Posted by Mr. Z on 23 Jul 08 11:31 AM EDT
"give people...another chance." Josh wasn't given another chance, he was given 8 chances. Rather than thinking in terms of chances, we could be thinking what will work for this individual situation. If some one has cancer and the first treatment doesn't work, do we say we will give you another chance, or maybe a 3rd chance. If you have valuable skills for society, will we give you a 4th or 5th chance? This still wasn't enough for Josh. Like cancer, we can kept trying different treatments until something works. They still have the disease, but it is under control. If we think of chances we can get into endless debate of how many chances some one should get. Are little chances the same as big chances? Is giving some one another chance for being late to treatment the same as another chance for relapsing on alcohol, and is that the same as another chance for some one in a full blown active use lifestyle? I think it would be benifical if the idea of chances be abandoned, and we focus on what is a resonable way of dealing with this personal and social problem. With our present state of knowledge, I would think that one of the alternatives would also have to be confinement.

Posted by John from Oceanside on 23 Jul 08 12:22 PM EDT
Shame on Drug Policy Alliance using Josh Hamilton and his success to futher their propaganda. In California their new prop five will distroy Drug Courts most effective tool, the ability to flash incarcerate. The State of California had passed a funding bill that would have made Prop 36 more effective by including flash incarceration which treatment professionals wanted. But the Drug Policy Alliance went to court and got an injunction to block the funding from going through.
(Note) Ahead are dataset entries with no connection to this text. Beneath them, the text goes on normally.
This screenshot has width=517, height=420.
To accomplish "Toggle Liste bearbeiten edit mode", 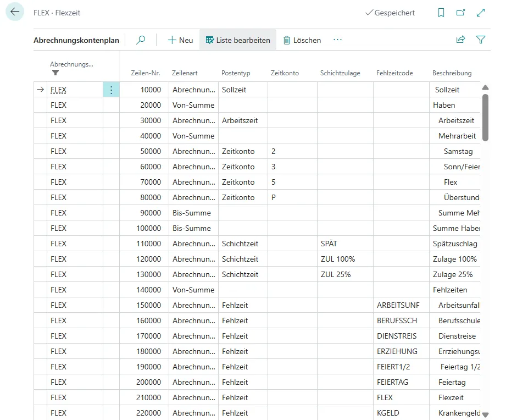I will point(237,40).
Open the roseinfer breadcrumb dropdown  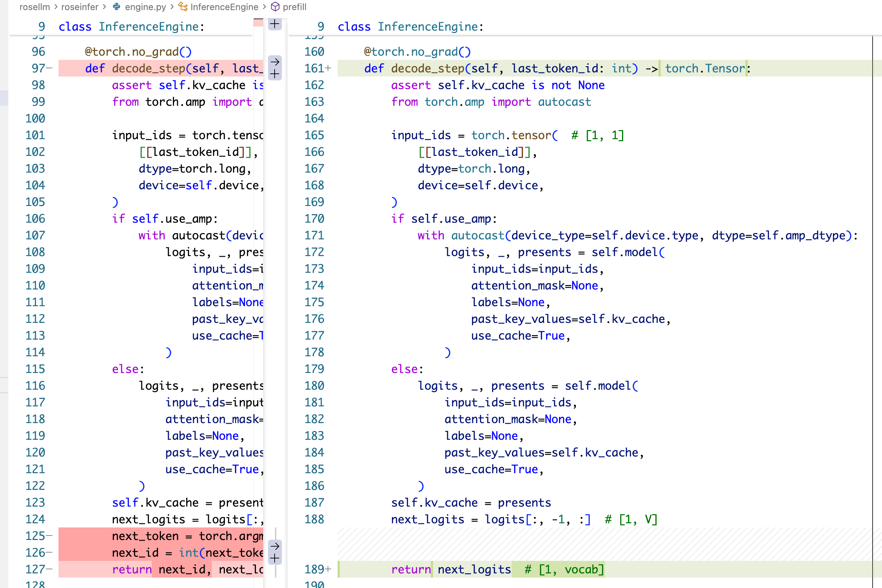coord(80,7)
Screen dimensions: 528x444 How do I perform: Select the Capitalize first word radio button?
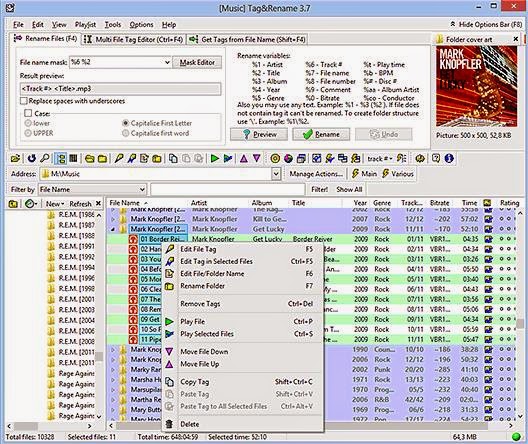tap(126, 133)
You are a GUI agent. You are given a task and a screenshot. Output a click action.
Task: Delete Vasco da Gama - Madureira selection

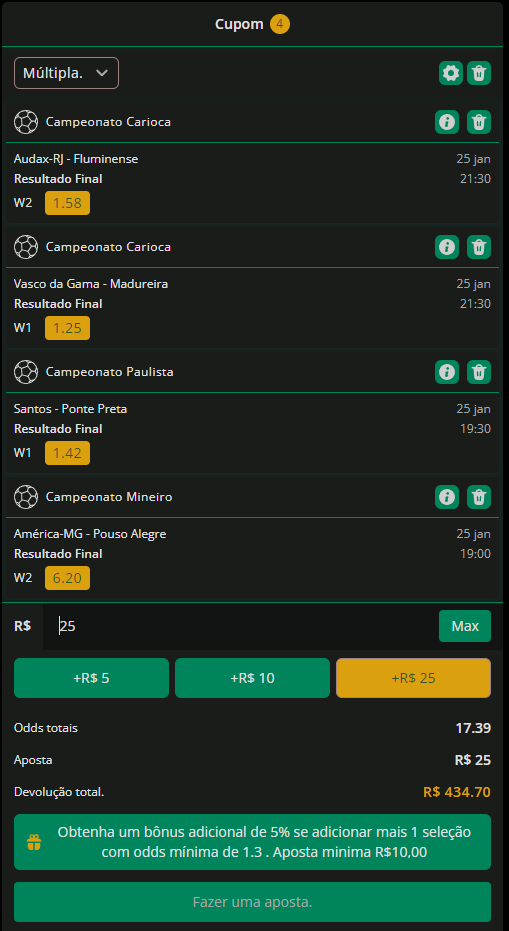[x=479, y=246]
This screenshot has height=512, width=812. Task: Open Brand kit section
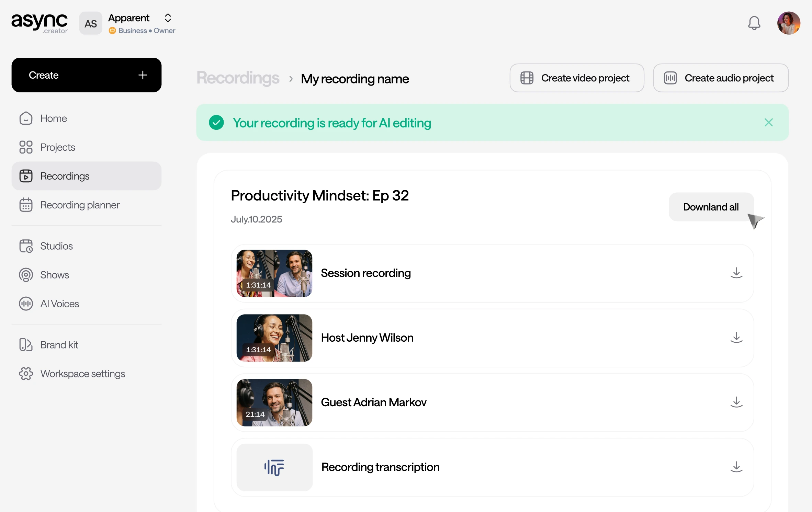(59, 345)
Then they came up with Prop 5 which has no accountability, the individual does not have to show up for treatment and buried in the middle of the prop it pretty much legalizes posession of marijuana. Please on the surface Drug Poilicy Alliance stuff looks good until you take a good look then you find out what it really is no accountability and drug legalization.

Posted by Slugger Lou on 23 Jul 08 05:43 PM EDT
Josh is a Slugger, all right. In more ways than one. SLUGS.....not drugs, is the answer.

Posted by Jeffrey C Smith on 28 Jul 08 10:56 AM EDT
The event that caused Josh Hamilton to seek treatment, was his suspension from Baseball caused by a positive drug test. So the author's opposition to drug testing is non-sensical and contradictory. Were it not for drug testing there would be no detection of Hamilton's crack use, and detection had to come before the subsequent suspension and treatment that turned out so positively.